Economic data on consumer sentiment was encouraging. The University of Michigan and Thomson Reuters’ final reading of consumer sentiment increased in June. The gauge was at 82.5 in June, up from the earlier estimate of 81.2 this month. The rise in consumer sentiment was also more than the consensus estimate of an increase to 81.9. This rise in consumer sentiment in June came in after consumer spending rose in May.
 
For the week, benchmarks finished mixed. The blue-chip index and the S&P 500 dropped 0.6% and 0.1%, respectively. However, the tech-heavy Nasdaq Composite Index gained 0.7%; recording its second successive weekly gain.
 
Benchmarks ended mostly in negative territory for the week following St. Louis Fed president James Bullard’s comments on the timing of a rate-hike. Bullard said that he expects the central bank may hike interest rates by early 2015. The Federal Reserve official mentioned that a rise in interest rates may happen sooner than anticipated as unemployment rate falls and inflation increases at a faster pace. He believes U.S jobless rate will fall below 6% and inflation is likely to hit its 2% target later this year.
 
Additionally, escalating tension in Iraq had a negative impact on benchmarks. U.S. Secretary of State John Kerry had met officials from Iraq’s semi-autonomous Kurdish region capital of Arbil on Tuesday. Kerry said: “This is a very critical time for Iraq and the government formation challenge is the central challenge that we face.” He added Kurdish forces were “really critical in helping to draw a line with respect to ISIL.”
 
Separately, oil refinery stocks declined after The Wall Street Journal reported that the Commerce Department loosened the nearly 40 year ban on crude oil exports.
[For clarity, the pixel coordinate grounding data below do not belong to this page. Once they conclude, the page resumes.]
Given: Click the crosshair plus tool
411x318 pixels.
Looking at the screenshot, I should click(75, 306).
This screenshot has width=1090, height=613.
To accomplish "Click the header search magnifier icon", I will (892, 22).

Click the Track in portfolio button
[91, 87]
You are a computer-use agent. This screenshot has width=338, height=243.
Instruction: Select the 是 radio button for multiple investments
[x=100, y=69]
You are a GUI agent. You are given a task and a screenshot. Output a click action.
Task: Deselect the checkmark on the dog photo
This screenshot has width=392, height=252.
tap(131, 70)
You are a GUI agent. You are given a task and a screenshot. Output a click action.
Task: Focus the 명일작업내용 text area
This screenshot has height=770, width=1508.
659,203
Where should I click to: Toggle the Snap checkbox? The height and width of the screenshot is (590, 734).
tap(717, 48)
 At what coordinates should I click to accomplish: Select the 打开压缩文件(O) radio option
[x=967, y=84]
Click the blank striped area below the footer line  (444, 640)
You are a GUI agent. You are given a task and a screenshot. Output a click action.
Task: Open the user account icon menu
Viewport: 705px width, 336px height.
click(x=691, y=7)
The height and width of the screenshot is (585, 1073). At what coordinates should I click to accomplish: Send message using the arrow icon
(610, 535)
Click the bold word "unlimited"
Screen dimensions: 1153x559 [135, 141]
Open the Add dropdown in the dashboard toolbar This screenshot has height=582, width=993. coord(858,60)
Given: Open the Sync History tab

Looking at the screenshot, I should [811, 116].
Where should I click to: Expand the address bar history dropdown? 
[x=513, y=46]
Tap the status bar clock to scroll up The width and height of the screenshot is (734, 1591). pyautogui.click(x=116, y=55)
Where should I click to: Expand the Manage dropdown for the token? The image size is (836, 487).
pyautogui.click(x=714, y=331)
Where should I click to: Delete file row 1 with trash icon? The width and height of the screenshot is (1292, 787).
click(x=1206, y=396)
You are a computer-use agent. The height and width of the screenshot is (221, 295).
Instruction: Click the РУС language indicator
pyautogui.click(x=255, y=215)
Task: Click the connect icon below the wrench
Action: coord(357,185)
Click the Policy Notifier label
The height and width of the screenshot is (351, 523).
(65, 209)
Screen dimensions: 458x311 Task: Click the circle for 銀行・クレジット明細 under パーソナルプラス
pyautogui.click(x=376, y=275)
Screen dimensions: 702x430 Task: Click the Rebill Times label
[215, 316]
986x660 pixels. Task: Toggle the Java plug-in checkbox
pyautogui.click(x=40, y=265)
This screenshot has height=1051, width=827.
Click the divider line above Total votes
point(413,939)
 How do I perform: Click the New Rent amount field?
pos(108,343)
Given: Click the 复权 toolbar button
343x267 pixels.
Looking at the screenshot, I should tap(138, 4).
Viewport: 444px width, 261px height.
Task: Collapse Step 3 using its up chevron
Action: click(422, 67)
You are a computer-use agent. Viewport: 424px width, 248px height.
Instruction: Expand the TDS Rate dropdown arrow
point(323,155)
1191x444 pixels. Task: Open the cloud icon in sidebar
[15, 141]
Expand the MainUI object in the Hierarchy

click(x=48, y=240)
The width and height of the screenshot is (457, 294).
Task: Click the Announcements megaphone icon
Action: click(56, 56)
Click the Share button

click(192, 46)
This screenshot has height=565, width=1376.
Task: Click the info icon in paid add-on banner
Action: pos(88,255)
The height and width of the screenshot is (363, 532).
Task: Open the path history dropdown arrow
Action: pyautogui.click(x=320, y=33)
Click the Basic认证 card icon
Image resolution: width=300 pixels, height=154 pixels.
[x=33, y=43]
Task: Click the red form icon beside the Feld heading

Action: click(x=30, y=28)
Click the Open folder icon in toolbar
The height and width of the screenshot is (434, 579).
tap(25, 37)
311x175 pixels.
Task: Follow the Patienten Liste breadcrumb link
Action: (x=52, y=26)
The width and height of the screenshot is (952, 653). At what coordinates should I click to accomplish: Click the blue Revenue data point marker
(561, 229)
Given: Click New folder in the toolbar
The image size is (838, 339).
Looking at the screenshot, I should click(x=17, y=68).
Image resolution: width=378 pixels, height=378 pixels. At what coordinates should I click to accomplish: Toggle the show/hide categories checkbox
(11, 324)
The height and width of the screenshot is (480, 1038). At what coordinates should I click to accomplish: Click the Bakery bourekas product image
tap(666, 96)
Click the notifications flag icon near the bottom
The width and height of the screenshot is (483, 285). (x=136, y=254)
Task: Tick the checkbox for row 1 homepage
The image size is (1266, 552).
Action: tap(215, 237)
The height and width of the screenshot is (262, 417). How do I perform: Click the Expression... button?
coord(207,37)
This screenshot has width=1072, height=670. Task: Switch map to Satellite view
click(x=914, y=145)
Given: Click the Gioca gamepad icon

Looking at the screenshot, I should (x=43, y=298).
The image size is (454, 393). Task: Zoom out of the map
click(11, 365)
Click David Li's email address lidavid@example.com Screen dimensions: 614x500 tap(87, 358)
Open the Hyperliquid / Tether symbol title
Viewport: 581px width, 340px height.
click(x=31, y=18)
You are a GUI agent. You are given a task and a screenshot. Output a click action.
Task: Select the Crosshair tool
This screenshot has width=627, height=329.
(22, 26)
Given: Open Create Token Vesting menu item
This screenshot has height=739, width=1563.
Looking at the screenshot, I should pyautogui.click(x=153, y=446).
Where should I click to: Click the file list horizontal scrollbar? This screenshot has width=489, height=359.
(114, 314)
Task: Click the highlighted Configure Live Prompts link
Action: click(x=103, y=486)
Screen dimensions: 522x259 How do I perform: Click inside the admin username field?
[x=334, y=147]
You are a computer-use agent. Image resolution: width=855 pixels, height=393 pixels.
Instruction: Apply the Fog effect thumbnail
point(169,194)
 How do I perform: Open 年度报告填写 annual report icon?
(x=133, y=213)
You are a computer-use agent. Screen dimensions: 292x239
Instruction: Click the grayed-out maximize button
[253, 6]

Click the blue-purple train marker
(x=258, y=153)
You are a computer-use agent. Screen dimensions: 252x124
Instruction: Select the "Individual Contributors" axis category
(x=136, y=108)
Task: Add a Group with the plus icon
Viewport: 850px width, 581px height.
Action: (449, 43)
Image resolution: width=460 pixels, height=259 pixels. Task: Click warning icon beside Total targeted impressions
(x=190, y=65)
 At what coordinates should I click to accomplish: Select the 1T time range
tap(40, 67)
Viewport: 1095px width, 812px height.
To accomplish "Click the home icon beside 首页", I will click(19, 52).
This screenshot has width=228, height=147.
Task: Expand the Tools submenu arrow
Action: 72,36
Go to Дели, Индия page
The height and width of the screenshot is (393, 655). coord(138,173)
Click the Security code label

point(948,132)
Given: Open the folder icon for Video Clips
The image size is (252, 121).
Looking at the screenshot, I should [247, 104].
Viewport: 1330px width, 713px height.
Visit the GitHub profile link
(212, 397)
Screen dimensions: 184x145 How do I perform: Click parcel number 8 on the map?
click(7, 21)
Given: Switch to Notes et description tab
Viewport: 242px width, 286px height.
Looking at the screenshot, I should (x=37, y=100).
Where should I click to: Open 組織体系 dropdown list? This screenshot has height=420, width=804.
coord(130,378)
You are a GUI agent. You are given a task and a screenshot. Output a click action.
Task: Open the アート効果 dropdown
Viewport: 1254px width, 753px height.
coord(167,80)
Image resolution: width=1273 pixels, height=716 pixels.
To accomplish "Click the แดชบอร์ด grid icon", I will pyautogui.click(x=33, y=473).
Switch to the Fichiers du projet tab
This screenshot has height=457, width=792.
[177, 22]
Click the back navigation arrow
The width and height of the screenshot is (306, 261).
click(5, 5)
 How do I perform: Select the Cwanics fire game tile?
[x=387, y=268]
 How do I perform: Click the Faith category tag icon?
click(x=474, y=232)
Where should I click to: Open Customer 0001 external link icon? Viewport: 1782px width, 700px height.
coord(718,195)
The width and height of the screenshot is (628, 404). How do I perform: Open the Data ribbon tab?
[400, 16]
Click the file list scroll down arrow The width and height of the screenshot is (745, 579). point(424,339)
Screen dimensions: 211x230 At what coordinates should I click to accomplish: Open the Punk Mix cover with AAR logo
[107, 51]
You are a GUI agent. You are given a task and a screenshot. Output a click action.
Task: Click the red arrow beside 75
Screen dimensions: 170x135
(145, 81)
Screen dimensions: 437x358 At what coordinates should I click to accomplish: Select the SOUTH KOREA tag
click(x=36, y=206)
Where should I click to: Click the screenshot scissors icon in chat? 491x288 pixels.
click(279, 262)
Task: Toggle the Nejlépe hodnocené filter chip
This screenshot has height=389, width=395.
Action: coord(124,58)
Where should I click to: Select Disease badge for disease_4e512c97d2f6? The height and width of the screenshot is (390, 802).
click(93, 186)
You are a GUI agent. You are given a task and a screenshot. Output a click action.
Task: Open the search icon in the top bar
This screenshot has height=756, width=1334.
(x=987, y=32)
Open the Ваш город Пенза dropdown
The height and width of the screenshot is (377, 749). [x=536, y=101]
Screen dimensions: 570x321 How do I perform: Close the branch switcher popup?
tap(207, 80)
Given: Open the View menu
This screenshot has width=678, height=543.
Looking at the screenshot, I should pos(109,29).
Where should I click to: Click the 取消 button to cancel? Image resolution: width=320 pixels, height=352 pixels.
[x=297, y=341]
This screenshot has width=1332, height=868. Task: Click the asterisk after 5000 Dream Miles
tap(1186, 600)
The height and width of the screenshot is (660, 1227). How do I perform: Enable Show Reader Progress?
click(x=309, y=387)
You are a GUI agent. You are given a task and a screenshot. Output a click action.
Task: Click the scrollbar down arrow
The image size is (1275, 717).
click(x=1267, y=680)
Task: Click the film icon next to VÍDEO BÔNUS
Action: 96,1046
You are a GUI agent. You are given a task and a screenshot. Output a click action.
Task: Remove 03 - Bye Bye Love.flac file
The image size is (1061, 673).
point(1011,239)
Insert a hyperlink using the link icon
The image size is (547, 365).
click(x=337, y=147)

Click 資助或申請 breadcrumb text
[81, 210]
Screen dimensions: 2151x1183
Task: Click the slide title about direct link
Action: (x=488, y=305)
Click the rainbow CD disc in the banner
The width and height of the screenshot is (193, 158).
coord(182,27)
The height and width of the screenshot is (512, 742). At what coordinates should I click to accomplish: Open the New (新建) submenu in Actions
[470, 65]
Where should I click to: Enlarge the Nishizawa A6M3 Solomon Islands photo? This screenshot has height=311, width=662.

The industrial sector was also adversely affected by initial opposition from the French government over General Electric Company’s (NYSE:GE) efforts to acquire Alstom SA’s energy assets.
 
Among the positives, broadcaster stocks rose on Wednesday after Supreme Court ruled in their favor over start-up online-video service provider, Aereo Inc. Further, new deals between Wisconsin Energy Corp. (NYSE:WEC) and Integrys Energy Group, Inc. (NYSE:TEG), and Oracle Corporation (NYSE:ORCL) and MICROS Systems, Inc. (NASDAQ:MCRS) were welcomed by investors.
 
On the economic front, personal consumption expenditure was weaker-than-expected. However, personal income and claims for unemployment benefits were in line with expectations. Positive economic data on existing home sales, new single-family home sales and an improvement in consumer confidence failed to drive benchmarks higher. At the same time, investors ignored the biggest contraction of the U.S. economy in the first quarter since early 2009 and also overlooked an unexpected fall in durable goods orders.
 
Coming back to Friday, The SPDR S&P Homebuilders (XHB) gained 0.5%, the second highest among the S&P 500 sectors. Key housing stocks from the sector such as Lennar Corp. (NYSE:LEN), Toll Brothers Inc. (NYSE:TOL), Beazer Homes USA Inc. (NYSE:BZH) and PulteGroup, Inc. (NYSE:PHM) increased 0.7%, 0.1%, 2.5% and 1.2%, respectively.